> Problem statement
Write out every record in full, keeping each character exactly as it is.

+---+

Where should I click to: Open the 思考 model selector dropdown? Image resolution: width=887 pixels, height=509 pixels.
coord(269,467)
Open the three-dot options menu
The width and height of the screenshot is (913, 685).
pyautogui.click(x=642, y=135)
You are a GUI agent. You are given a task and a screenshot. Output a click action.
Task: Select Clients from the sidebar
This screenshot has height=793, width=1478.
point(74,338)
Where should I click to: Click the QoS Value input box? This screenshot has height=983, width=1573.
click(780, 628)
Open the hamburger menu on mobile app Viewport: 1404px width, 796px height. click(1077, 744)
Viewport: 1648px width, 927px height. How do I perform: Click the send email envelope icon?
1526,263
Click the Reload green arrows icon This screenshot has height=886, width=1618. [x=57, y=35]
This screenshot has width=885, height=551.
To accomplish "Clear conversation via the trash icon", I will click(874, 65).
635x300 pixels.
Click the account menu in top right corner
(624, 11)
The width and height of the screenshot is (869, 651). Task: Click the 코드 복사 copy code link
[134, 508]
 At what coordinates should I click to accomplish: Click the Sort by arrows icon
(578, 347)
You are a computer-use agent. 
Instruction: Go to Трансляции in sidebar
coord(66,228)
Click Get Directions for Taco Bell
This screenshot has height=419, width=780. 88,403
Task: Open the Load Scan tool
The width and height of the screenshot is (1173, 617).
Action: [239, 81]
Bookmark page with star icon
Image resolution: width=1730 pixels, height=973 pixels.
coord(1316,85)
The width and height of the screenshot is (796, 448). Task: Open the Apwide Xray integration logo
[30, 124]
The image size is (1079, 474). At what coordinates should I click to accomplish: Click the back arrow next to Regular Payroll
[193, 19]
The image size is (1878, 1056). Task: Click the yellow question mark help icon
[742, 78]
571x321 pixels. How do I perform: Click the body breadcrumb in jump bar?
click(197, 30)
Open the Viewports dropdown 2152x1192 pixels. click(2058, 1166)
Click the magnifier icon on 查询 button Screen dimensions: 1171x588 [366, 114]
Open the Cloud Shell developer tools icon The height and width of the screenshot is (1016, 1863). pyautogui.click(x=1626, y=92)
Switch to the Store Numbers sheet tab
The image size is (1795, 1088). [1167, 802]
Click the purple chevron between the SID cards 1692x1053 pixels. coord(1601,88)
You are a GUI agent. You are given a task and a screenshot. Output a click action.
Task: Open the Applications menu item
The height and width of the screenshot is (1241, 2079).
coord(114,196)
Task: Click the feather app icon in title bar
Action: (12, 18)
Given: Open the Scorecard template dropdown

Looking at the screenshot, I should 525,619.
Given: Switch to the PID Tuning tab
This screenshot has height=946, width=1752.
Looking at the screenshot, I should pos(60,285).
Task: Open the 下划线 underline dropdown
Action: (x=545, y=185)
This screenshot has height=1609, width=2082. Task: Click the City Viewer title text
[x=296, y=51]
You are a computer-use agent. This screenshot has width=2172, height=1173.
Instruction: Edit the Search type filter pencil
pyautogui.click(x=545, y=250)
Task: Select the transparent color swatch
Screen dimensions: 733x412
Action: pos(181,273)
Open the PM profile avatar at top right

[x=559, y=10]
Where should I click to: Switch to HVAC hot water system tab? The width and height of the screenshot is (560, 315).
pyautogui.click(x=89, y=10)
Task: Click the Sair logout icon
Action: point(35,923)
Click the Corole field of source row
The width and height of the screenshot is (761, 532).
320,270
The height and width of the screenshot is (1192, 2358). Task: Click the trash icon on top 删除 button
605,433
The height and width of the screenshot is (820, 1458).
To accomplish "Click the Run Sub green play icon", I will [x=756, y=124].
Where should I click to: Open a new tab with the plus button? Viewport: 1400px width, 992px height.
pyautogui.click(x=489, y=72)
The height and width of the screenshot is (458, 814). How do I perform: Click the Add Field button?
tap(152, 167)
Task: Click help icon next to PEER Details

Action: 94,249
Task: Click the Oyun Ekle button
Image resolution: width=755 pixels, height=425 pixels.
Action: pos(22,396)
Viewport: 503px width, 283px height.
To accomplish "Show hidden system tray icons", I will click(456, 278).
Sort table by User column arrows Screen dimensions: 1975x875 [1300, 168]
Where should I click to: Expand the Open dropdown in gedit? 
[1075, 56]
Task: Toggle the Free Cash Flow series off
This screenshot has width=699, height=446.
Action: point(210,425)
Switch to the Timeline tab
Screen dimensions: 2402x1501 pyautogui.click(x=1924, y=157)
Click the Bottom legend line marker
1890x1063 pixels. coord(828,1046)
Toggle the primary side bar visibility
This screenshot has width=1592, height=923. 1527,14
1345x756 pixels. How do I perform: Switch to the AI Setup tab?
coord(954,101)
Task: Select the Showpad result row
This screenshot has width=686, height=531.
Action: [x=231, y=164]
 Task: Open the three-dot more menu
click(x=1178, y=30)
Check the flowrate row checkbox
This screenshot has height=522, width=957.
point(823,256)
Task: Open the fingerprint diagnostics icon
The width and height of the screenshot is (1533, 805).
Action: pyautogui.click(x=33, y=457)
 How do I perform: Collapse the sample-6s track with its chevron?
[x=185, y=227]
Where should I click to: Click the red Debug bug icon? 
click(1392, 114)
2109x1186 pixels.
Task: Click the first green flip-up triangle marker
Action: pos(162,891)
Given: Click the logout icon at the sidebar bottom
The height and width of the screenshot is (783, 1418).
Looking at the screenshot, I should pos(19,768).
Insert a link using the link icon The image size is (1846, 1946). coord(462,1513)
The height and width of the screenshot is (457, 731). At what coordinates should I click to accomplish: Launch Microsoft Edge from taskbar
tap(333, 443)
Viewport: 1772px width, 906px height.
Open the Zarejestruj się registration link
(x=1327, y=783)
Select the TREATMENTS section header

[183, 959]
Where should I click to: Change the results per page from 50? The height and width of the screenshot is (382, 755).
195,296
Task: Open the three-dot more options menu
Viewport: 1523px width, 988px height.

+---+

> Exercise response
Where should I click to: Open the 思考 model selector dropdown? Image resolution: width=887 pixels, height=509 pixels.
coord(269,467)
Open the three-dot options menu
The width and height of the screenshot is (913, 685).
pyautogui.click(x=642, y=135)
You are a GUI agent. You are given a task and a screenshot. Output a click action.
Task: Select Clients from the sidebar
This screenshot has height=793, width=1478.
point(74,338)
Where should I click to: Click the QoS Value input box? This screenshot has height=983, width=1573.
click(780, 628)
Open the hamburger menu on mobile app Viewport: 1404px width, 796px height. click(1077, 744)
Viewport: 1648px width, 927px height. How do I perform: Click the send email envelope icon?
1526,263
Click the Reload green arrows icon This screenshot has height=886, width=1618. [x=57, y=35]
This screenshot has width=885, height=551.
To accomplish "Clear conversation via the trash icon", I will click(874, 65).
635x300 pixels.
Click the account menu in top right corner
(624, 11)
The width and height of the screenshot is (869, 651). Task: Click the 코드 복사 copy code link
[134, 508]
 At what coordinates should I click to accomplish: Click the Sort by arrows icon
(578, 347)
You are a computer-use agent. 
Instruction: Go to Трансляции in sidebar
coord(66,228)
Click Get Directions for Taco Bell
This screenshot has height=419, width=780. 88,403
Task: Open the Load Scan tool
The width and height of the screenshot is (1173, 617).
Action: [239, 81]
Bookmark page with star icon
Image resolution: width=1730 pixels, height=973 pixels.
coord(1316,85)
The width and height of the screenshot is (796, 448). Task: Open the Apwide Xray integration logo
[30, 124]
The image size is (1079, 474). At what coordinates should I click to accomplish: Click the back arrow next to Regular Payroll
[193, 19]
The image size is (1878, 1056). Task: Click the yellow question mark help icon
[742, 78]
571x321 pixels. How do I perform: Click the body breadcrumb in jump bar?
click(197, 30)
Open the Viewports dropdown 2152x1192 pixels. click(2058, 1166)
Click the magnifier icon on 查询 button Screen dimensions: 1171x588 [366, 114]
Open the Cloud Shell developer tools icon The height and width of the screenshot is (1016, 1863). pyautogui.click(x=1626, y=92)
Switch to the Store Numbers sheet tab
The image size is (1795, 1088). [1167, 802]
Click the purple chevron between the SID cards 1692x1053 pixels. coord(1601,88)
You are a GUI agent. You are given a task and a screenshot. Output a click action.
Task: Open the Applications menu item
The height and width of the screenshot is (1241, 2079).
coord(114,196)
Task: Click the feather app icon in title bar
Action: (12, 18)
Given: Open the Scorecard template dropdown

Looking at the screenshot, I should 525,619.
Given: Switch to the PID Tuning tab
This screenshot has height=946, width=1752.
Looking at the screenshot, I should pos(60,285).
Task: Open the 下划线 underline dropdown
Action: (x=545, y=185)
This screenshot has height=1609, width=2082. Task: Click the City Viewer title text
[x=296, y=51]
You are a computer-use agent. This screenshot has width=2172, height=1173.
Instruction: Edit the Search type filter pencil
pyautogui.click(x=545, y=250)
Task: Select the transparent color swatch
Screen dimensions: 733x412
Action: pos(181,273)
Open the PM profile avatar at top right

[x=559, y=10]
Where should I click to: Switch to HVAC hot water system tab? The width and height of the screenshot is (560, 315).
pyautogui.click(x=89, y=10)
Task: Click the Sair logout icon
Action: point(35,923)
Click the Corole field of source row
The width and height of the screenshot is (761, 532).
320,270
The height and width of the screenshot is (1192, 2358). Task: Click the trash icon on top 删除 button
605,433
The height and width of the screenshot is (820, 1458).
To accomplish "Click the Run Sub green play icon", I will [x=756, y=124].
Where should I click to: Open a new tab with the plus button? Viewport: 1400px width, 992px height.
pyautogui.click(x=489, y=72)
The height and width of the screenshot is (458, 814). How do I perform: Click the Add Field button?
tap(152, 167)
Task: Click help icon next to PEER Details

Action: 94,249
Task: Click the Oyun Ekle button
Image resolution: width=755 pixels, height=425 pixels.
Action: pos(22,396)
Viewport: 503px width, 283px height.
To accomplish "Show hidden system tray icons", I will click(456, 278).
Sort table by User column arrows Screen dimensions: 1975x875 [1300, 168]
Where should I click to: Expand the Open dropdown in gedit? 
[1075, 56]
Task: Toggle the Free Cash Flow series off
This screenshot has width=699, height=446.
Action: point(210,425)
Switch to the Timeline tab
Screen dimensions: 2402x1501 pyautogui.click(x=1924, y=157)
Click the Bottom legend line marker
1890x1063 pixels. coord(828,1046)
Toggle the primary side bar visibility
This screenshot has width=1592, height=923. 1527,14
1345x756 pixels. How do I perform: Switch to the AI Setup tab?
coord(954,101)
Task: Select the Showpad result row
This screenshot has width=686, height=531.
Action: [x=231, y=164]
 Task: Open the three-dot more menu
click(x=1178, y=30)
Check the flowrate row checkbox
This screenshot has height=522, width=957.
point(823,256)
Task: Open the fingerprint diagnostics icon
The width and height of the screenshot is (1533, 805).
Action: pyautogui.click(x=33, y=457)
 How do I perform: Collapse the sample-6s track with its chevron?
[x=185, y=227]
Where should I click to: Click the red Debug bug icon? 
click(1392, 114)
2109x1186 pixels.
Task: Click the first green flip-up triangle marker
Action: pos(162,891)
Given: Click the logout icon at the sidebar bottom
The height and width of the screenshot is (783, 1418).
Looking at the screenshot, I should pos(19,768).
Insert a link using the link icon The image size is (1846, 1946). coord(462,1513)
The height and width of the screenshot is (457, 731). At what coordinates should I click to accomplish: Launch Microsoft Edge from taskbar
tap(333, 443)
Viewport: 1772px width, 906px height.
Open the Zarejestruj się registration link
(x=1327, y=783)
Select the TREATMENTS section header

[183, 959]
Where should I click to: Change the results per page from 50? The height and width of the screenshot is (382, 755).
195,296
Task: Open the three-dot more options menu
Viewport: 1523px width, 988px height.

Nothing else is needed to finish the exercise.